Migrating Data from HBase to MRS with CDM_Data Migration_Best Practices

Scenarios

Cloud Data Migration (CDM) is an efficient and easy-to-use service for batch data migration. Leveraging cloud-based big data migration and intelligent data lake solutions, CDM offers user-friendly functions for migrating data and integrating diverse data sources into a unified data lake. These capabilities simplify the complexities of data source migration and integration, significantly enhancing efficiency.

This section describes how to use CDM to migrate data from HBase clusters in an on-premises IDC or on a public cloud to Huawei Cloud MRS clusters. The data volume can be tens of TBs or less.

Solution Architecture

HBase stores data in HDFS, including HFile and WAL files. The hbase.rootdir configuration item specifies the HDFS path. By default, data is stored in the /hbase folder in MRS clusters.

HBase has some built-in mechanisms and tool commands that can also be used to migrate data. For example, you can migrate data by exporting snapshots, exporting/importing data, and CopyTable. For details, see the Apache official website.

Figure 1 HBase data migration
Click to enlarge

Solution Advantages

Scenario-based migration migrates snapshots and then restores table data to speed up migration.

Migration Survey

Before migrating HBase data, you need to conduct a survey on the source HBase component to evaluate the risks that may occur during the migration and impact on the system. The survey covers the HBase component version, deployment mode, data storage, and performance optimization. For details, see Table 1.

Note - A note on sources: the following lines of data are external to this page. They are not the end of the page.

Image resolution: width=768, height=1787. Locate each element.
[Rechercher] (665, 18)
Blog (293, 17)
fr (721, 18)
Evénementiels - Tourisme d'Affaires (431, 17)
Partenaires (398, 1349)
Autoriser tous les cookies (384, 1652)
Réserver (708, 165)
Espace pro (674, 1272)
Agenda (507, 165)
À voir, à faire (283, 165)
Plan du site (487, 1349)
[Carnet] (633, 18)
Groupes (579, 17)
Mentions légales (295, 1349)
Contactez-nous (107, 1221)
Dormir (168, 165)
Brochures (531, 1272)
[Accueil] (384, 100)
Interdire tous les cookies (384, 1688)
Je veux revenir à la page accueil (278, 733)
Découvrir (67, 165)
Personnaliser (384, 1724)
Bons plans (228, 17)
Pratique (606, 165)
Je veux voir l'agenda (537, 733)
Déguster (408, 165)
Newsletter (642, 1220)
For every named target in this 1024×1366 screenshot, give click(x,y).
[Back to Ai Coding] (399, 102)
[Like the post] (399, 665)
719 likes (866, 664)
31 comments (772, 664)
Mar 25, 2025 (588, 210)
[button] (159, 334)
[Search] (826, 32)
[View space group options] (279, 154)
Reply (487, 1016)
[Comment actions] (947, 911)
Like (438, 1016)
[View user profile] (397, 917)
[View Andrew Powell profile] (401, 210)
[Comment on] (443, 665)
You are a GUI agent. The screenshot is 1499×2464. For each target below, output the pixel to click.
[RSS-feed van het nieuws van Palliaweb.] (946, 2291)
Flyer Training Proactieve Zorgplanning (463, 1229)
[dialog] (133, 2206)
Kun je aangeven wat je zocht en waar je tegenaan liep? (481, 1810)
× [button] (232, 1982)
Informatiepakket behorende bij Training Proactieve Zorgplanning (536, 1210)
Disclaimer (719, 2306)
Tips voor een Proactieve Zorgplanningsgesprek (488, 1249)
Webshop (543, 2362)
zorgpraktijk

**Table 1** Migration survey
Survey Item	Content	Example
Version compatibility	HBase versions at the source and destination	Apache HBase 2.x
Version compatibility	Compatibility with standard APIs by the source and destination HBase	Compatible with standard APIs and support for enhanced functions of Huawei Cloud
Deployment mode	Deployment modes of source and destination HBase	Self-built physical/virtual clusters and cloud-native services, supporting elastic scaling
Data storage	Data storage modes of source and destination HBase	Local HDFS- or S3-compatible storage, such as Huawei Cloud Object Storage Service (OBS) that supports hot and cold data separation
Performance tuning	Performance tuning policies of source and destination HBase	Manual optimization of table distribution across regions, pre-partitioning policies, and automatic load balancing Intelligent pre-partitioning Vectorized query acceleration
Monitoring and O&M	Monitoring and O&M tools used by source and destination HBase	Log Tank Service (LTS), supporting automatic O&M
Security	Security configurations used by source and destination HBase	SSL encryption, Kerberos authentication, VPC network isolation, encrypted data transmission, and fine-grained ACLs

Networking Types

The migration solution supports various networking types, such as the public network, VPN, and Direct Connect. Select a networking type based on the site requirements. The migration can be performed only when the source and destination networks can communicate with each other.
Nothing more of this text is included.